Washington (July 20, 2004) -- A Houston accountant could face six years in prison for helping to prepare fraudulent tax returns, the Justice Department said.

Frank C. Williams of Houston pled guilty to two felony tax charges of aiding and assisting in the preparation of fraudulent tax returns. Williams entered his plea at a federal courthouse in Phoenix. His sentencing is scheduled for Sept. 27.

The Justice Department said that Williams faces a maximum potential sentence of six years’ imprisonment followed by up to two years of supervised release, fines totaling $500,000, and liability for the costs of prosecution.

According to the DOJ, Williams, 54, prepared fraudulent tax returns through an organization known as Innovative Financial Consultants based in Tempe, Arizona. Williams was once licensed as a CPA in Texas.

In April 2003, eight people, including the two founders of IFC, were indicted for conspiring to defraud the Internal Revenue Service. The conspiracy charge alleges that, from 1995 to 2003, IFC created and sold over 3,000 bogus “onshore” and “offshore” trust packages, falsely claiming that taxpayers could avoid paying income taxes by placing their income and assets into the trusts. The scheme allegedly entailed creating a shell limited liability company and two bogus “pure trust organizations” that purportedly owned the LLC and were falsely marketed as having no tax filing requirements, when, in reality, the client owned and maintained full control of the assets and income earned and distributed by the LLC.

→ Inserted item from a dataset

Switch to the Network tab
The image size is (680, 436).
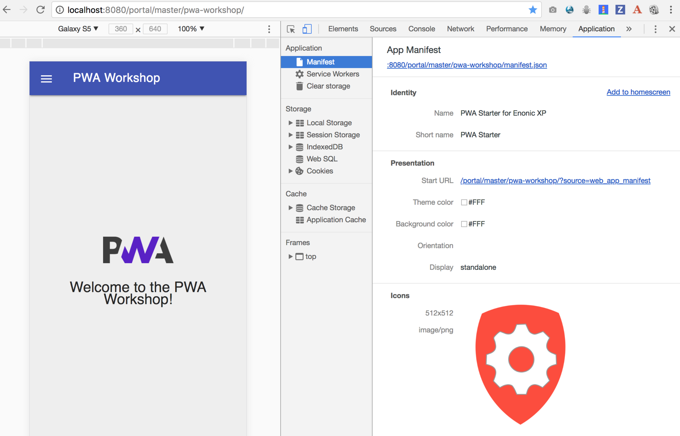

The Justice Department said that Williams admitted preparing false Forms 1065 for the LLCs that reported distributions of income to the “pure trust organizations” rather than the individual IFC clients. Williams admitted that he knew the trust organizations were alter egos for the individual clients and that he falsely advised clients that they didn't have to report their share of the LLC income on their individual tax returns because the distributions had been made to the trust organizations. Williams also admitted that his actions caused a tax loss totaling $412,442.

Two of the defendants pled guilty to conspiracy and are awaiting sentencing. The DOJ said that trial of the remaining defendants is scheduled to begin in December.